#### [Vorgegebenes Ziel 1]
Welche Rolle ist laut dem Forumstext über Angelruten an der Rute von ProfiBlinker montiert?
#### [Vorgegebenes Ziel 2]
Setze den Forumstext über Angelruten im selben Ton nach seinem letzten Satz fort.

#### [Quelldokument]

+--

Kennt jemand die               UBS
                                       Harrison PT800
                                      Greys of Alnwick?

Oder habt ihr noch andere Vorschläge,kennt jemand diese Ruten und wie findet ihr diese?

Bis denne

Magic.j#h


----------



## Seadevil110 (29. Januar 2004)

Hey, Leute,
dank einer Göttereingebung meiner besseren Hälfte anläßlich eines meiner Wiegenfeste und der entsprechenden Kontodeckung bin ich seit einigen Jahren im Besitz einer Blechpeitsche von ProfiBlinker - HandeMade by CMW;
ich habe die erste Version mit Gold-Cermit-Beringung und
 -  darauf bin ich mächtig stolz  - ohne Namensgravur;
d.h. das Teil kann ich meinem Neffen vererben ohne daß er sich umtaufen lassen muß - gröhl 
Der Stock ist einfach ein Traum. Zusammen mit der montierten Shimano Twin Power 5000 F, 25er Fire-Line, ist das Gespann für jeden Scheiß zu haben, ob schweres Spinnfischen, Zanderzocken im Rhein oder Leichtpilken in Norge, alles geht absolut souverän vonstatten und vermittelt einen unkaputtbaren Eindruck.
Eine Anmerkung sei erlaubt:  
Der Hersteller gibt das Wurfgewicht mit 5 - 100 Gramm an. 
Dies glaube ich theoretisch auch. Meine Meinung ist aber, daß das Ruten /Rollengespann erst ab ca. 30 Gramm aufwärts ausgewogen ist - dies ist allerdings meine persönliche Meinung.
Das Stöckchen wird im übrigen auf dem Gebrauchtmarkt im 200 - 250 € - Bereich gehandelt (falls es mal zu kriegen ist) 
dies klingt zuerst viel,  aber man kauft halt eine Rute für's Leben.

+--

#### [Quellauszug]
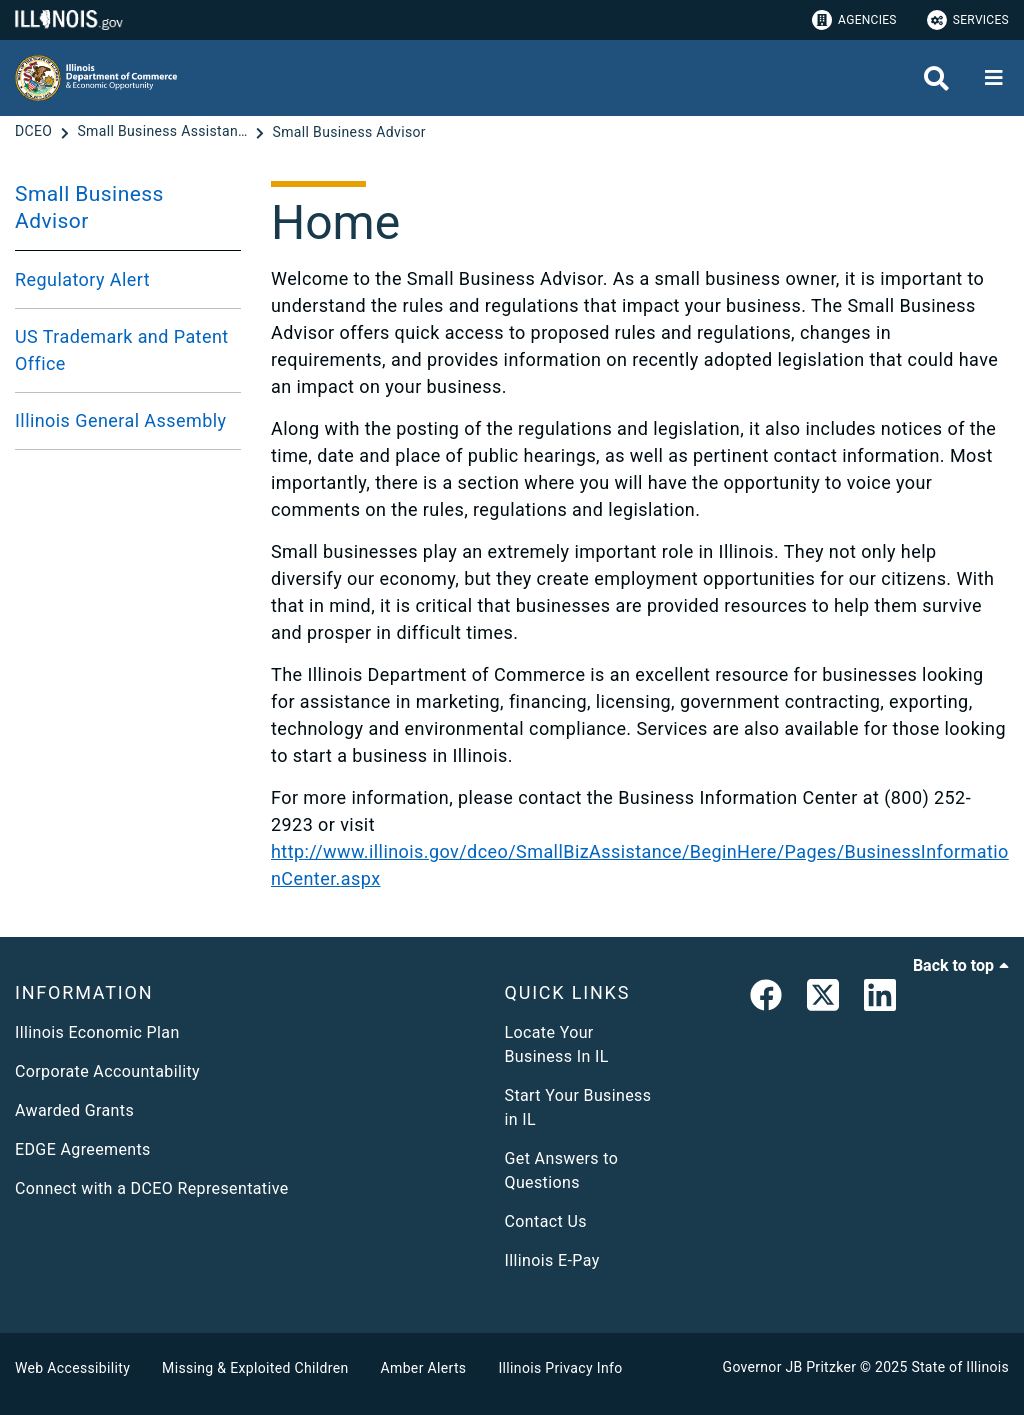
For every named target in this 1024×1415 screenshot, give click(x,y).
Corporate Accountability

+--

#### [Ausgabe 1]
Eine Shimano Twin Power 5000 F.

#### [Ausgabe 2]
Und: In entsprechendem Zustand ist die Rute dies auch Wert !!!

m.f.G. SEAD


----------



## Nick_A (29. Januar 2004)

Hi Seadevil (unser Ehrenmitglied Nr. 3.333 )#h

welchen "Gebrauchtmarkt" meinst Du denn, wo man die Blechpeitsche für EUR 200-250 bekommt ? Ich denke magic.j würde Dir bei Beantwortung die Füsse küssen !!!  

Viele Grüsse #h
Robert


----------



## Mr. Sprock (29. Januar 2004)

Hallo,

25er Feuerleine ?
Du hast wohl großes vor 

Wo gehst du an den Rhein?

Grüße,
Thilo




> _Original geschrieben von Seadevil110 _
> *Hey, Leute,
> dank einer Göttereingebung meiner besseren Hälfte anläßlich eines meiner Wiegenfeste und der entsprechenden Kontodeckung bin ich seit einigen Jahren im Besitz einer Blechpeitsche von ProfiBlinker - HandeMade by CMW;
> ich habe die erste Version mit Gold-Cermit-Beringung und
> ...


----------



## Mr. Sprock (29. Januar 2004)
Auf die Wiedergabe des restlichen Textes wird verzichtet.